Saturday, November 6, 2010

Sensex at 21000

On the Diwali day, during Mahurat trading session sensex touched an all time high and now is at 21004 level.
Now this is a great news, but at the same time one needs to be pretty sure as to whether to enter the markets at these levels or no. Many TV channels would give you different perspectives of the same. But one needs to remember that at the end of the day its your money.

From my perspective, one shouldnt enter the markets now atleast for a week or so. See whats the trend in the market especially in the next week and only then should take a call.
If one really wants to invest, then chose the solid stocks like TCS, Titan SBI etc which are very strong. Or can chose the Mutual Fund route. I would opt ONLY for the Mutual Fund at these level.
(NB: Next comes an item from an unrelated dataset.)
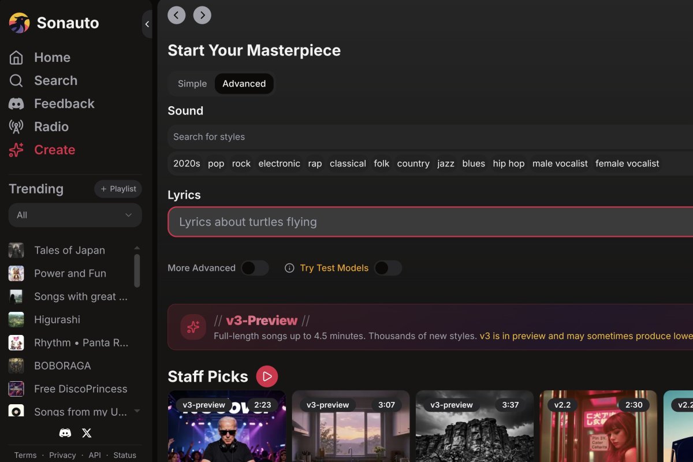Select the Advanced tab
Screen dimensions: 693x462
click(x=244, y=83)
Happy investing and happy Diwali

Friday, November 5, 2010

Infrastructure Bonds

One of the safest forms of investments is in the Bonds. But now a days there are bonds which are issued from private players also. Now these have minimum of 5 years of lock in period. and a good rate of Interest. You can get anything between 7.5 to 8 % of interest. Again you can chose for annual payment of interest or can go for cumulative which means that your interest is again invested as principle.
And the most important part if that you can get Tax Benefits. And now for the most important point, this investment is Tax Beneficial over and above your 1 lakh invested through section 80ccc[ which is Insurance, NSC, PF , Housing Loan Principle paid etc].
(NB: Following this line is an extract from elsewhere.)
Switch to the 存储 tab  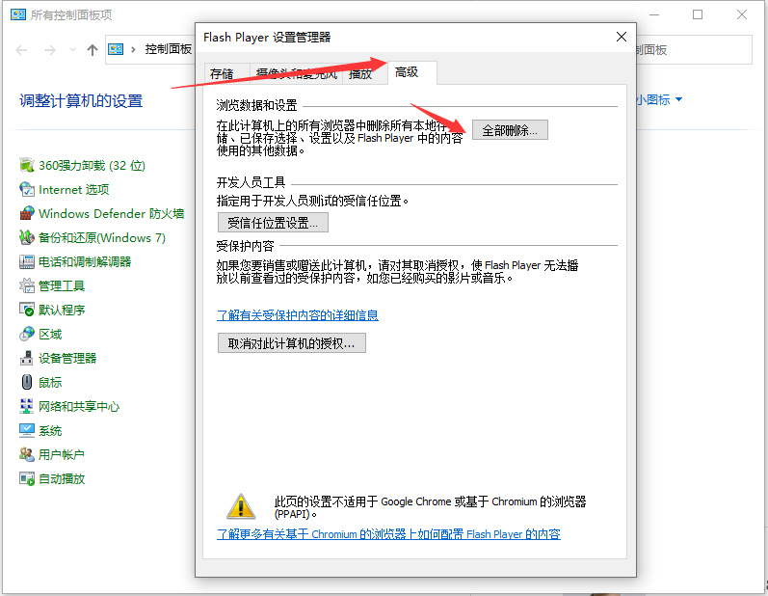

The maximum amount for which you can get the tax benefit is for 20,000/-  Currently L&T has an investment for these bonds open. Though I assume there will be more coming in soon. I would definitely recommend this for investment.

Where do I start from ?

Everyone wonders, where does one start to invest. Well there is never a good time. If you havent been doing it early, then NOW is the right time. Start with small amount. If you dont know the meaning of small amount as such, then see the difference between your monthly income and expenses. Whatever remains is the only amount you have. Now if that amount is very less, then you should try and save atleast 1000 per month. Cut your expense wherever needed, but then you dont have any other choice. Keep this amount separately in a different account if possible. Once you accumulate anything above 5000 INR, then put it into an FD.
Well this is the simplest and the safest form of investing you can do without any harm done and least risk. But again the returns too will be dependent on the prevailing interest rates.
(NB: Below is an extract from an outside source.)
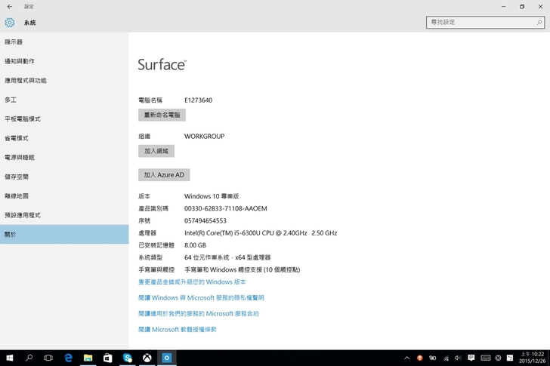Open 變更產品金鑰或升級您的 Windows 版本 link
The height and width of the screenshot is (366, 550).
(192, 281)
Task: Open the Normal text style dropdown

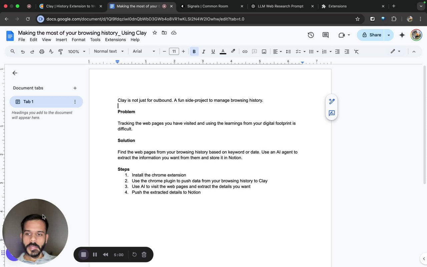Action: pos(109,51)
For higher returns you would need to venture into Equity markets. Now again in Equity you can chose to play safe by giving your money to a Fund manager and he will invest properly on your behalf. But off course, whether you have a profit or a lot, he will charge you for his services.
The different options that you to invest into equity are

  1. Directly into the Stock Market
  2. Investing into Mutual Funds
  3. Investing into Equity through Insurance related schemes.
These are the high level ones and can be dealt in detail in each one of them

So if you are looking at investing into stock market then get yourself an Demat account opened. 
Again for mutual funds you may need a demat account but for some you may get them in physical form itself.

ULIP's  gives you the flexibility to invest into equity, with the benefit of an Insurance cover and Tax Benefits. For the insurance there are many many plans and schemes. Just call an agent and get yourself familiarised with the same.

Another safe option would be to invest in Gold. Now Gold can be bought in physical form or in the ETF's which are like shares in demat form. This gives you the flexibility to just have the details without having the botheration of safekeeping of Gold. And can be bought and sold easily. Most importantly, even if you have less money , with which no one will be able to give you a small amount of Gold, ETF can do the job for you.

Keep saving, Keep investing. Just remember to save a little everyday, and that would help you a lot in the long run. 
For example, just by skipping one coffee at any coffee outlet you would be saving 60/- per day. Which would amount to 1800 per month and approx 20000 an year. Good enough to have a nice Insurance plan to cover you and your family just at the cost of coffee.